What happened to IQbservable?
@vesuvius: Still there, in the System.Reactive.Providers assembly. On NuGet, use the Rx-Providers package.
What about Tasks for 2008?
yay
:
now if only we can convince anders to allow extension methods on events and all will be well
w00t!
@wkempf: You can still get System.Threading.dll from old releases (prior to 1.0.10425) and use it, but keep in mind the bits are provided as-is with no support.
Hey, congrats to the Rx team.
Glad to see this milestone reached. Now it begins ...
Congrats with the release!
Great to see a lot of content about Rx and I'm looking forward to try and use it. It's amazing to know just how little you see about the new programming concepts in the regular curriculum in schools. If C# is teached at a school (and thats a big if) it's still teached in the same way Java is , and compaired to java all the time. But the huge 'new' things like LINQ , Lamdas's , Nomads, co- and contravarience are missing. And if you have never heard of this new stuff people will keep writing algorithms and code the old way, when it might have been more easy to fix with LINQ for example.

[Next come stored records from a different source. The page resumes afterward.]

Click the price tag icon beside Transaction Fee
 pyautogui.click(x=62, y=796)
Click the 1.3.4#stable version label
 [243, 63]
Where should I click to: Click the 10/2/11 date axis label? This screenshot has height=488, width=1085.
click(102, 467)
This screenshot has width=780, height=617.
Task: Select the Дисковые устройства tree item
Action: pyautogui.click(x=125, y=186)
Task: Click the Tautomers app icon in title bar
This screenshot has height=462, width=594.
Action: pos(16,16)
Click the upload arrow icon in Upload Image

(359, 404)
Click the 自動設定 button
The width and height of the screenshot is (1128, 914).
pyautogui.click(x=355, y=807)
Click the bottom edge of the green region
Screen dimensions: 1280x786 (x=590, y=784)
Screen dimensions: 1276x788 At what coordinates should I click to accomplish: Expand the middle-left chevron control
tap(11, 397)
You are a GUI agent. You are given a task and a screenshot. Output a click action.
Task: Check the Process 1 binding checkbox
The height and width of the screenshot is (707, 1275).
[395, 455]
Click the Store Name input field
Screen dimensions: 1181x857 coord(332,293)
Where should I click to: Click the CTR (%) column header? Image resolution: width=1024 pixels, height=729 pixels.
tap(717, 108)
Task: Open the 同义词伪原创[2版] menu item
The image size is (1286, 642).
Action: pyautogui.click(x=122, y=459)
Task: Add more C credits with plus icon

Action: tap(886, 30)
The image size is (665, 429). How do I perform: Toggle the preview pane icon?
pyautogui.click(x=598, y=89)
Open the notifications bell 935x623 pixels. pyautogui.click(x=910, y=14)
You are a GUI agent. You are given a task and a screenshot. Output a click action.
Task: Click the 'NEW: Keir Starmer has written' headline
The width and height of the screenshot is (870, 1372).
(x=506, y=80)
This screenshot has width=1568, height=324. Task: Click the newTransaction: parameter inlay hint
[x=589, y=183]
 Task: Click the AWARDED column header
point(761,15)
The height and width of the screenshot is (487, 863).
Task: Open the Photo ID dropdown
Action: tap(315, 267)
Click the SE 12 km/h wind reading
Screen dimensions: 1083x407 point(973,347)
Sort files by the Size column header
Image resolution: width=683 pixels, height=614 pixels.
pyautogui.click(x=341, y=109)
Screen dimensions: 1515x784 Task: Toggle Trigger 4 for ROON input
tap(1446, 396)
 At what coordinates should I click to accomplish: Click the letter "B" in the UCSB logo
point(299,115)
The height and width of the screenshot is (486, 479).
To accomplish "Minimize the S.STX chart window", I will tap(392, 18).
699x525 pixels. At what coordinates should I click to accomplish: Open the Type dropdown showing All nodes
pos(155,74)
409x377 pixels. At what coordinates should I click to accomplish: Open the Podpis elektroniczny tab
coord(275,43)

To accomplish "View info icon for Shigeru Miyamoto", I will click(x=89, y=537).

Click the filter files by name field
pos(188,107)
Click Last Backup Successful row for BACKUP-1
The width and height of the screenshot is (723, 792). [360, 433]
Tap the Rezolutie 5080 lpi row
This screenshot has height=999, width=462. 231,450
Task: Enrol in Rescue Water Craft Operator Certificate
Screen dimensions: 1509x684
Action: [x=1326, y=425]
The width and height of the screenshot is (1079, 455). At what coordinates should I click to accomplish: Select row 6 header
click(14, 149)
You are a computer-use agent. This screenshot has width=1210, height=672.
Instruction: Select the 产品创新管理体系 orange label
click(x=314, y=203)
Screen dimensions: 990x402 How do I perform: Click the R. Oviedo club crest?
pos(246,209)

You are providing a lot of stuff to make programming easier and make a developper more productive. I know we still need to know the basics and logical flow, but we also need to learn to use the new stuff to show what is possible.
Again, congrats on the release! Time to dive deep!
Congrats to all involved with Rx, a living proof project of the power of mathematics, theoretical computer science and practical software engineering used to simplify and advance software development!
Thanks for the docs on MSDN!
Congrats...
Congrats!
Off-topic:
Charles, any news regarding new video lectures (about category theory) from Erik? :)
Zura
Hi Zura,
Erik is tremendously busy these days and all of his C9 stuff (there was much planned and still much planned) has been put on hold until he comes up for air. As you know, Erik is an engineer first and foremost and he and team are doing some challening/amazing work these days that requires all of Erik's time. I know he misses C9 and feels bad that he can't spend time with us, but he'll show up on C9 again later this summer or fall. As for the CT lecture series, we are unable to commit to a date for that.